Archaeologist and scholar Israel Finkelstein argues that these and other pro-Judah narrative strands likely originated after the demise of the Kingdom of Israel in the eighth century BCE: "[I]t was only after the fall of Israel that Judah grew into a fully developed state with the necessary complement of professional priests and trained scribes able to undertake such a task. When Judah suddenly faced the non-Israelite world on its own, it needed a defining and motivating text. That text was the historical core of the Bible, composed in Jerusalem in the course of the seventh century BCE. And because Judah was the birthplace of ancient Israel's central scripture, it is hardly surprising that the biblical text repeatedly stresses Judah's special status from the very beginnings of Israel's history.... [In Genesis], it was Judah, among all of Jacob's sons, whose destiny was to rule over all the other tribes in Israel."

The story of Judah and Tamar in the historical context

Emerton notes that it is "widely agreed" that the story of Judah and Tamar "reflects a period after the settlement of the Israelites in Canaan". He also suggests the possibility that it contains "aetiological motifs concerned with the eponymous ancestors of the clans of Judah". Emerton notes that Dillman and Noth considered the account of the deaths of Er and Onan to "reflect the dying out of two clans of Judah bearing their names, or at least of their failure to maintain a separate existence". However, this view was "trenchantly criticized" by Thomas L. Thompson.

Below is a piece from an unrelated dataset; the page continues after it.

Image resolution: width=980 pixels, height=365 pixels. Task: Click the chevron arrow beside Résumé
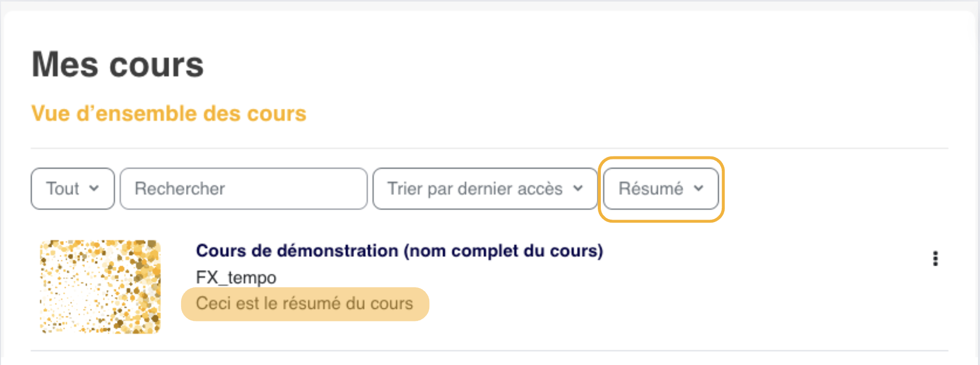699,189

Along with the account of Lot and his daughters (Genesis 19:30–38), and Ruth and Boaz (Ruth 3:7–8), Tamar and Judah is one of three instances of "sperm stealing" in the Bible, in which a woman seduces a male relative under false pretenses in order to become pregnant. Each case involves a direct ancestor of King David.

Jewish tradition

Rabbinic commentaries

Judah, from the series Jacob and His Twelve Sons c. 1640 – c. 1645 by Francisco de Zurbarán

The text of the Torah argues that the name of Judah, meaning to thank or admit, refers to Leah's intent to thank Hashem, on account of having achieved four children, and derived from odeh, meaning I will give thanks. In classical rabbinical literature, the name is interpreted as a combination of Yahweh and a dalet (the letter d); in Gematria, the dalet has the numerical value 4, which these rabbinical sources argue refers to Judah being Jacob's fourth son. Since Leah was matriarch, Jewish scholars think the text's authors believed the tribe was part of the original Israelite confederation; however, it is worthy of note that the tribe of Judah was not purely Israelite, but contained a large admixture of non-Israelites, with a number of Kenizzite groups, the Jerahmeelites, and the Kenites, merging into the tribe at various points.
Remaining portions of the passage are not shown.